I was leading a tour of the sanctuary, of the prayer hall with the children in the congregation’s preschool. And then I figured as a piece de resistance I’d have them come onto the bima, or the little prayer stage up in front of the room, where there was an ark where we kept the scroll of the Torah. It was accessible via a big floor-to-ceiling curtain. And I got them up on the stage, and I was about to call them—’Open the ark,’ but I saw the teacher at the back tapping her wristwatch, which as you may know, is an old Talmudic gesture, which means your time is about up, bucko. So, I said, ‘I tell you what, boys and girls. We’ll come back when we get together again in a couple of weeks, we’ll come back here and I’m going to open that curtain there and show you what’s behind it.’ It’s very special. You know, and so they all say, “Shalom, Rabbi,” and like little ducklings, follow the teacher back to the class.

Well, the next day, the teacher shows up at my office with the following story. Apparently the preceding day’s hastily-concluded lesson has occasioned the fierce debate among the little people as to what is behind the curtain. They didn’t know. And, the following four answers are given, which is I think pretty interesting.

Answer One: The first kid guessed that there is absolutely nothing behind the curtain. As Kushner notes, this kid “is obviously destined to become a professor of nihilistic philosophy at a great university.” I read recently in the NY Times that 68% of academic philosophers in this country describe themselves as atheists, with 13% more leaning in that direction. I had no idea that I am in such a minority amongst my peers—what do they know that I don’t know? Food for thought and another post, perhaps. I am reminded of a story Nietzsche tells—in a dream he once took the mask off a Greek sculpture and found himself “staring into the empty eye sockets of nothingness.”
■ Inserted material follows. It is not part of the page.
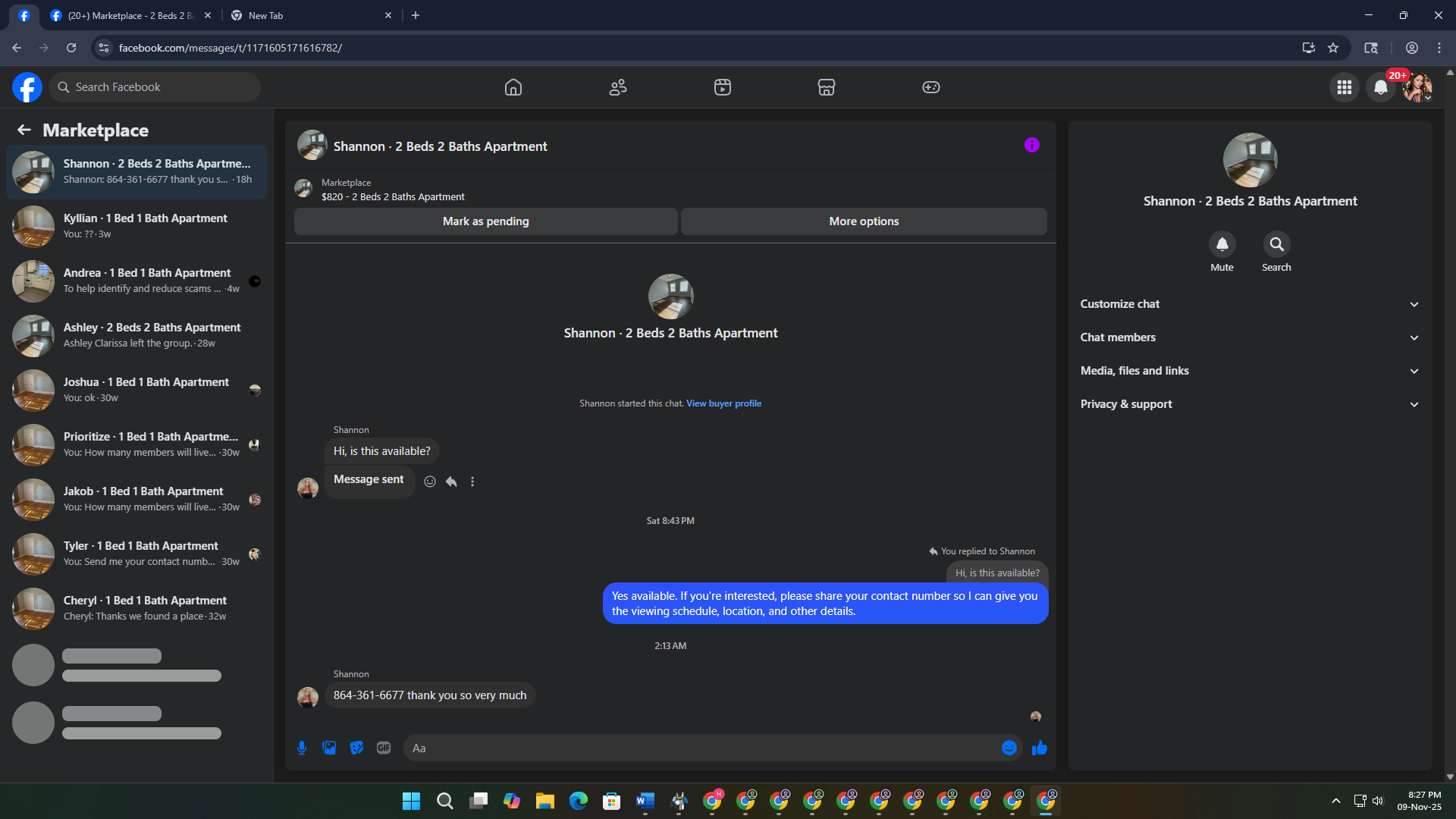Mute this conversation with bell button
Answer Two: Another preschooler, playing a safe hand, thought that behind the curtain one would find a Jewish holy thing. This kid will probably turn out to be a nominal follower of Judaism, recognizing the existence of “holy things” and perhaps people like the rabbi who are strangely obsessed by “holy things,” but unlikely to be bothered by what they might represent and what Holy Thing might be lurking behind such “holy things.” Pretty much like the vast majority of children cranked out of Protestant Sunday Schools and CCD classes every year.

Answer Three: A third kid, channeling his inner Monty Hall or Pat Sajak, hoped that a brand new car was behind the curtain. There are any number of televangelists who scream something similar from various media outlets on a daily basis. There’s something attractive about The Gospel of Prosperity, the notion that God wants the most faithful followers of the Divine Plan to be rich and prosperous. Too bad that there is not a shred of evidence to support the idea anywhere that I’m aware of.

Answer Four: The most fascinating answer came from child number four. As Kushner tells it, “the fourth kid said no, you’re all wrong. Next week when that rabbi man comes and opens that curtain, behind it, there will be a giant mirror.” Not only is this creative and interesting, I’m more and more coming to believe that this little boy or girl is right. What one expects or hopes for when engaged in faith-related activities may say little or nothing about God, but it says a lot about the person doing the expecting and hoping. Whatever God is—if God is—our thinking and believing about God always begins with what we want and need God to be. Somehow the four-year-old knew that whatever is hidden behind the curtain is us. The story of Incarnation, of God becoming human so that we might become God as Irenaeus put it, begins with this mirror.